[Requirement]
Leaving out all pictures, transcribe exactly the lines between the line with "This screenshot has width=1000, height=768." and the last line of the records below, both included.

[Entries taken from a collection]
= = =

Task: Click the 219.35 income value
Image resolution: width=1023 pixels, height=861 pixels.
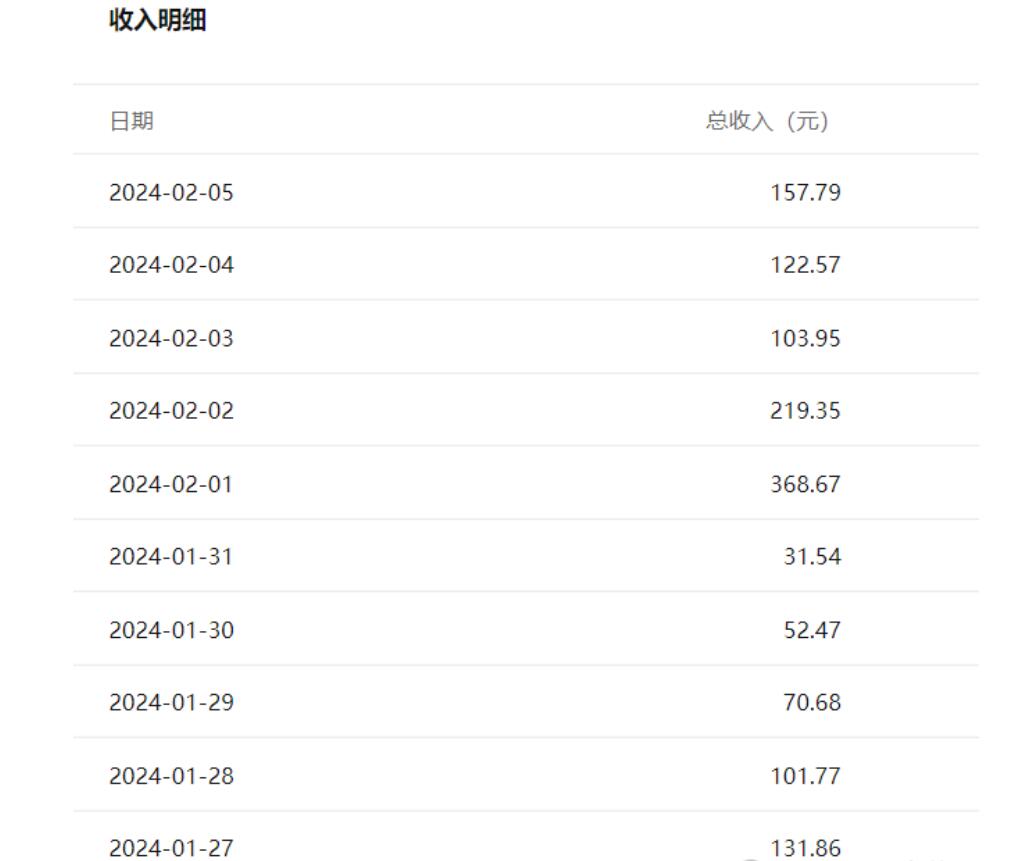Action: 806,411
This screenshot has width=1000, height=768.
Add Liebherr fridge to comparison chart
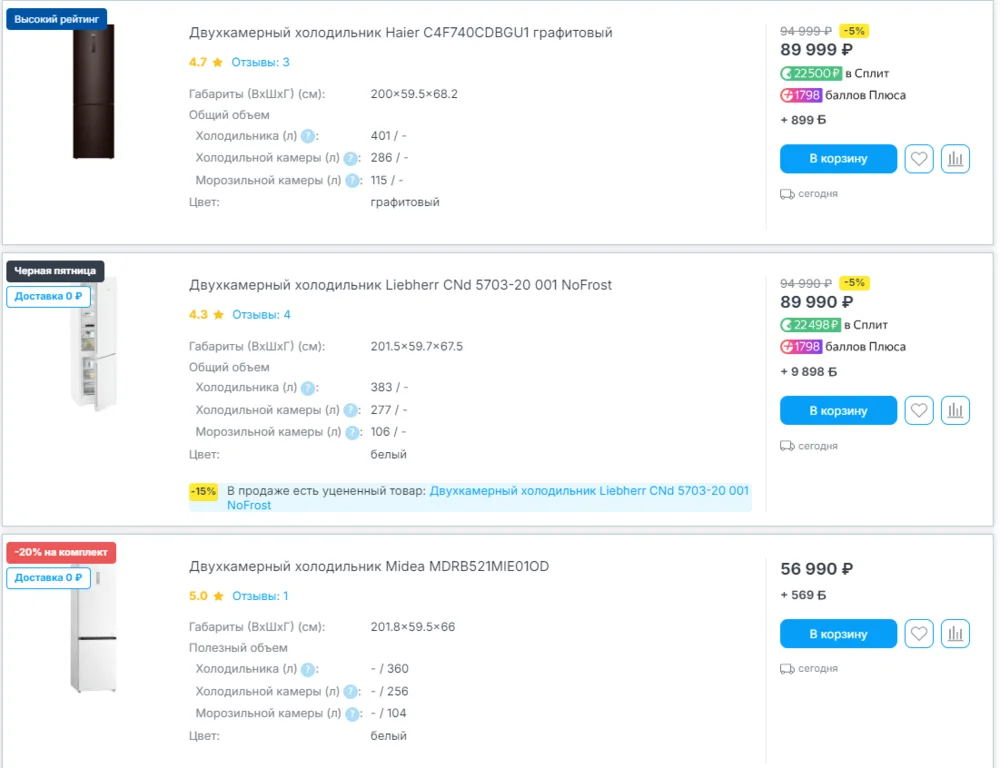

= = =

[Result of this exercise]
This screenshot has width=1000, height=768.
Add Liebherr fridge to comparison chart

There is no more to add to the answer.